In a few short hours, @realDonaldTrump will be sworn in as the 45th President of the United States. He will place his thin-skinned, nepotistic Twitter fingers on a holy book that he hasn’t read and take an oath that he won’t keep to protect a Constitution that he clearly doesn’t understand. But he won, however unfairly, and he now has a job to do. Nothing will be the same four years from now. The environment, civil rights, Social Security, Medicare, Medicaid, health insurance, public education, 74 consecutive months of job growth, and women’s health are among the many things that I expect to decline during this presidency.
I could be wrong. It’s happened before, and I would love nothing more than to be wrong about this. I don’t cheer for Mr. Trump to fail because, in so doing, I would be cheering for the suffering of the real underdogs in this scenario--my brothers and sisters across this country and around the world who are electing right-wing populist candidates in hopes that they will finally be represented by someone who truly understands their plight of living paycheck-to-paycheck and even then not really getting by. I get it. As a public school teacher supporting a family of four, I’m right there with you.
As a public school teacher, I’m also unwilling to accept any more finger-pointing about why things can’t get done. You see, an essential part of my growth-mindset as a teacher is that I attempt to maintain an open mind about which learning strategies will work in the classroom. I’m willing to try almost anything if it will help my students learn more efficiently than they did before. If you show me a teacher who is unwilling to try new things, then I’ll show you a teacher who probably needs to find something else to do. My open mind helps me be willing to allow the Republicans to remind Americans how they govern. I enter my classroom every morning with a smile on my face and determined to do an excellent job because, in theory, I only have 200 days to work miracles (and if you don’t think that learning is a miraculous endeavor, then you haven’t studied the psychology behind it). Teachers fight against a constantly changing, pro-privatization landscape--where lobbyists ensure that the cards are stacked against us--and where we stare in the face of increasingly high expectations to reach every child and motivate them to learn, whether they want to learn something that day or not. Yet, public school teachers across this state yield superb results year after year. We are driven to teach the students who are in front of us and we understand that making excuses is an exercise in futility.
Likewise, the Republican Party fought hard to inherit a dysfunctional political system--part of which is their own obstructionist fault. They are now in charge of correcting what isn’t working. Doing so would require them to shore up division within their own party in a political era where “party leaders” are largely a relic of the past. As a concerned father of two beautiful daughters, and as a father in loco parentis of over 100 children every year, I will be intently watching their every move.
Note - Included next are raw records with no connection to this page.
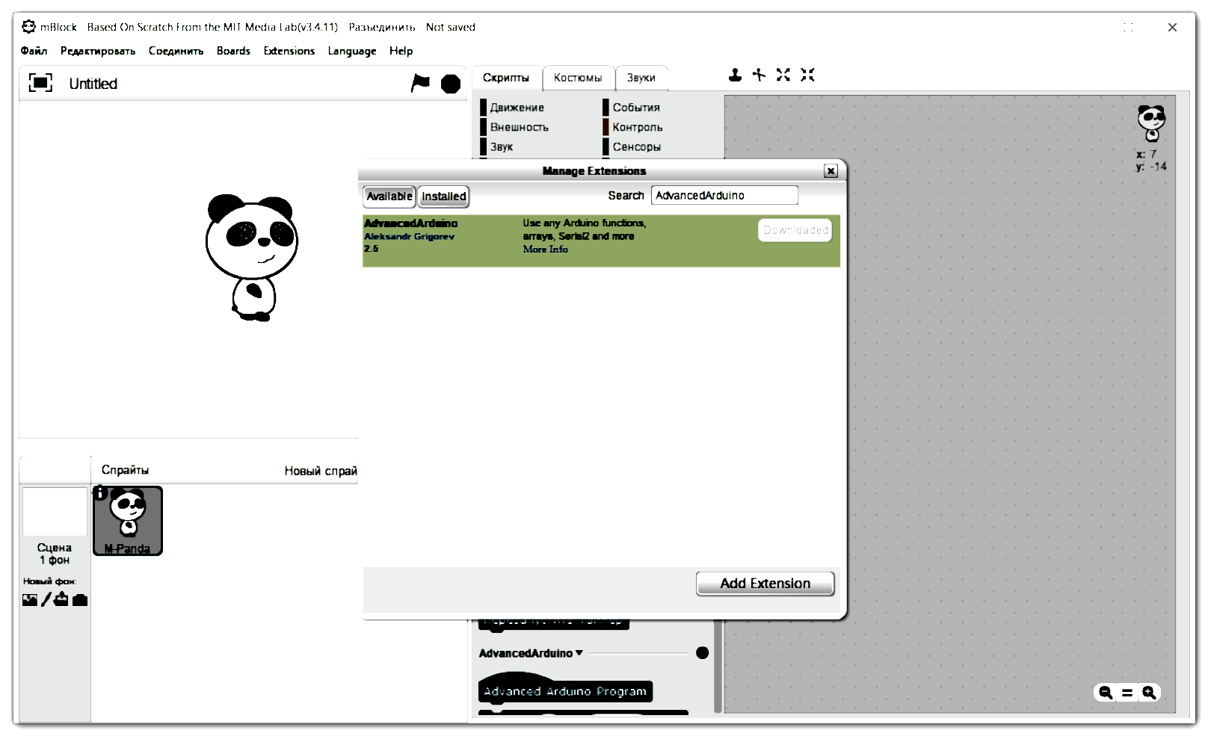This screenshot has height=739, width=1211.
Task: Zoom out the scripts area
Action: click(1105, 693)
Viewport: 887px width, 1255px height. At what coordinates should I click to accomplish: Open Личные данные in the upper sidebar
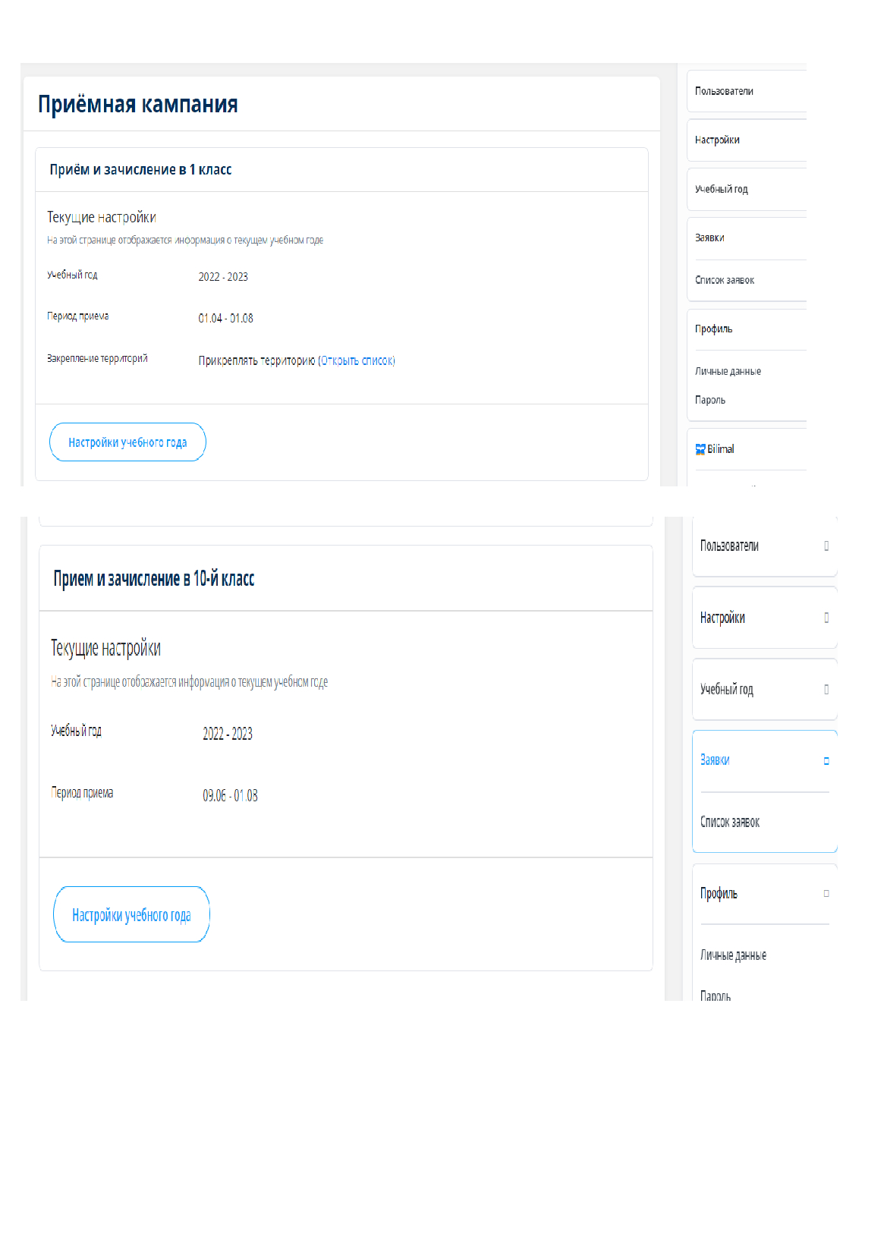coord(728,372)
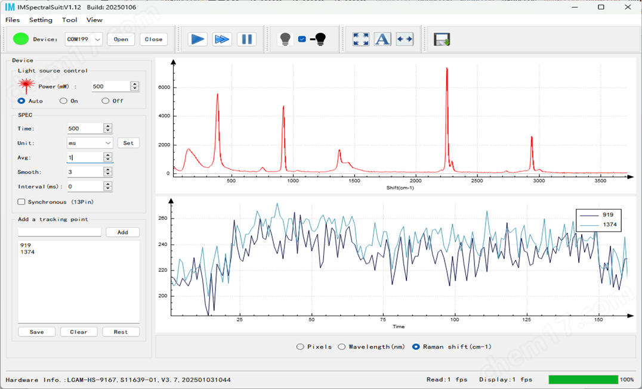Click the horizontal stretch arrows icon
Viewport: 642px width, 389px height.
tap(405, 39)
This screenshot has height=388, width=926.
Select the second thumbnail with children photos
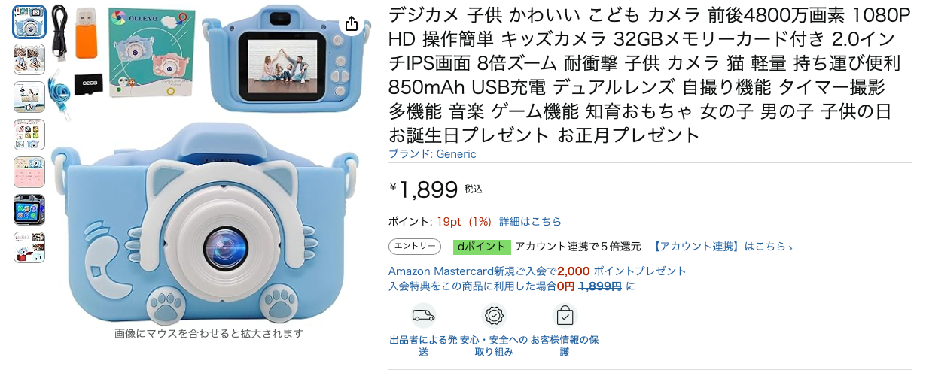pyautogui.click(x=29, y=59)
Undoubtedly, the time will come when I will need to shift from father and educator to activist, and I hope that every citizen is willing to do the same. America loves a good underdog story, and there are no greater underdogs than our children.
Regardless of political affiliation, we all share the the desire to leave this world a better place for our kids than it was for us. We all want America to be great, and we must be willing to act and have our voices heard. In the words of President Obama in his farewell address: “All of this depends on our participation; on each of us accepting the responsibility of citizenship, regardless of which way the pendulum of power happens to be swinging. Our Constitution is a remarkable, beautiful gift. But it’s really just a piece of parchment. It has no power on its own. We, the people, give it power. We, the people, give it meaning — with our participation, and with the choices that we make and the alliances that we forge.”